• [TASK BRIEF] Each record below must be written out again in exactly the same form.

• [LISTED RECORDS]
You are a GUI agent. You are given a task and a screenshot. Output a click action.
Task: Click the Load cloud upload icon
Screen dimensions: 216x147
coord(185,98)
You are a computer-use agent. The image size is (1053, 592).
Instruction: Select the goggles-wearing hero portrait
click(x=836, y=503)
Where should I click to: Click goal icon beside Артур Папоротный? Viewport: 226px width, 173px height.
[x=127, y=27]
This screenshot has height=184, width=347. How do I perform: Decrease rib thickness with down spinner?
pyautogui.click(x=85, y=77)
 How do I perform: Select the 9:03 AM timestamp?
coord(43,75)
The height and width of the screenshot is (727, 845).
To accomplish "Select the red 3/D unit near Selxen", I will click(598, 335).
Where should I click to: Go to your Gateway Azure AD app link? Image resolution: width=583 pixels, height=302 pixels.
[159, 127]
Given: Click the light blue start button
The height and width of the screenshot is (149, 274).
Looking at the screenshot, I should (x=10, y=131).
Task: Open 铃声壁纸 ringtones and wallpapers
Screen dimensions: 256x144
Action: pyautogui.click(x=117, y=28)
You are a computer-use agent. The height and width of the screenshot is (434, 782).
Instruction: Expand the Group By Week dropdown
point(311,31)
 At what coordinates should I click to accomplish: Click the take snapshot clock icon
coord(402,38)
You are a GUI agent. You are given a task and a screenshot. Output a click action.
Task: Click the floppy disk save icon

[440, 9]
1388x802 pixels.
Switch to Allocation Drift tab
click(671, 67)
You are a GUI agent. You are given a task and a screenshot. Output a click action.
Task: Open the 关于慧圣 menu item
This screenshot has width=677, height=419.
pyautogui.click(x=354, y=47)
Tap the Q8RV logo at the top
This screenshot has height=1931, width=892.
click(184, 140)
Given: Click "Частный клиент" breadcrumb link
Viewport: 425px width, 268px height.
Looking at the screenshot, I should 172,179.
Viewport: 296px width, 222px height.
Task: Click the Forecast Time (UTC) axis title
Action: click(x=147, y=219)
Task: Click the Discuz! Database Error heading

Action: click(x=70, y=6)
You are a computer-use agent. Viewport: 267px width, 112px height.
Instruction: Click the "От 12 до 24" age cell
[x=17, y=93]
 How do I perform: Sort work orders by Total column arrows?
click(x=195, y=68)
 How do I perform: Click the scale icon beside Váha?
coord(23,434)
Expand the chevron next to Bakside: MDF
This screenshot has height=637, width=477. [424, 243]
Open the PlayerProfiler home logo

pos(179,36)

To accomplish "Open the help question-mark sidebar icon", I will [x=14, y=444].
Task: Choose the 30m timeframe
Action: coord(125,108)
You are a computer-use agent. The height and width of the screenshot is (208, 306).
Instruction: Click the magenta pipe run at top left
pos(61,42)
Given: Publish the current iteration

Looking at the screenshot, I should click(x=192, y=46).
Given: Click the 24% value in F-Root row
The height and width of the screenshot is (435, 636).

• [EXPECTED OUTPUT]
You are a GUI agent. You are given a task and a screenshot. Output a click action.
Task: Click the Load cloud upload icon
Screen dimensions: 216x147
coord(185,98)
You are a computer-use agent. The image size is (1053, 592).
Instruction: Select the goggles-wearing hero portrait
click(x=836, y=503)
Where should I click to: Click goal icon beside Артур Папоротный? Viewport: 226px width, 173px height.
[x=127, y=27]
This screenshot has height=184, width=347. How do I perform: Decrease rib thickness with down spinner?
pyautogui.click(x=85, y=77)
 How do I perform: Select the 9:03 AM timestamp?
coord(43,75)
The height and width of the screenshot is (727, 845).
To accomplish "Select the red 3/D unit near Selxen", I will click(598, 335).
Where should I click to: Go to your Gateway Azure AD app link? Image resolution: width=583 pixels, height=302 pixels.
[159, 127]
Given: Click the light blue start button
The height and width of the screenshot is (149, 274).
Looking at the screenshot, I should (x=10, y=131).
Task: Open 铃声壁纸 ringtones and wallpapers
Screen dimensions: 256x144
Action: pyautogui.click(x=117, y=28)
You are a computer-use agent. The height and width of the screenshot is (434, 782).
Instruction: Expand the Group By Week dropdown
point(311,31)
 At what coordinates should I click to accomplish: Click the take snapshot clock icon
coord(402,38)
You are a GUI agent. You are given a task and a screenshot. Output a click action.
Task: Click the floppy disk save icon

[440, 9]
1388x802 pixels.
Switch to Allocation Drift tab
click(671, 67)
You are a GUI agent. You are given a task and a screenshot. Output a click action.
Task: Open the 关于慧圣 menu item
This screenshot has width=677, height=419.
pyautogui.click(x=354, y=47)
Tap the Q8RV logo at the top
This screenshot has height=1931, width=892.
click(184, 140)
Given: Click "Частный клиент" breadcrumb link
Viewport: 425px width, 268px height.
Looking at the screenshot, I should 172,179.
Viewport: 296px width, 222px height.
Task: Click the Forecast Time (UTC) axis title
Action: click(x=147, y=219)
Task: Click the Discuz! Database Error heading

Action: click(x=70, y=6)
You are a computer-use agent. Viewport: 267px width, 112px height.
Instruction: Click the "От 12 до 24" age cell
[x=17, y=93]
 How do I perform: Sort work orders by Total column arrows?
click(x=195, y=68)
 How do I perform: Click the scale icon beside Váha?
coord(23,434)
Expand the chevron next to Bakside: MDF
This screenshot has height=637, width=477. [424, 243]
Open the PlayerProfiler home logo

pos(179,36)

To accomplish "Open the help question-mark sidebar icon", I will [x=14, y=444].
Task: Choose the 30m timeframe
Action: coord(125,108)
You are a computer-use agent. The height and width of the screenshot is (208, 306).
Instruction: Click the magenta pipe run at top left
pos(61,42)
Given: Publish the current iteration

Looking at the screenshot, I should click(x=192, y=46).
Given: Click the 24% value in F-Root row
The height and width of the screenshot is (435, 636).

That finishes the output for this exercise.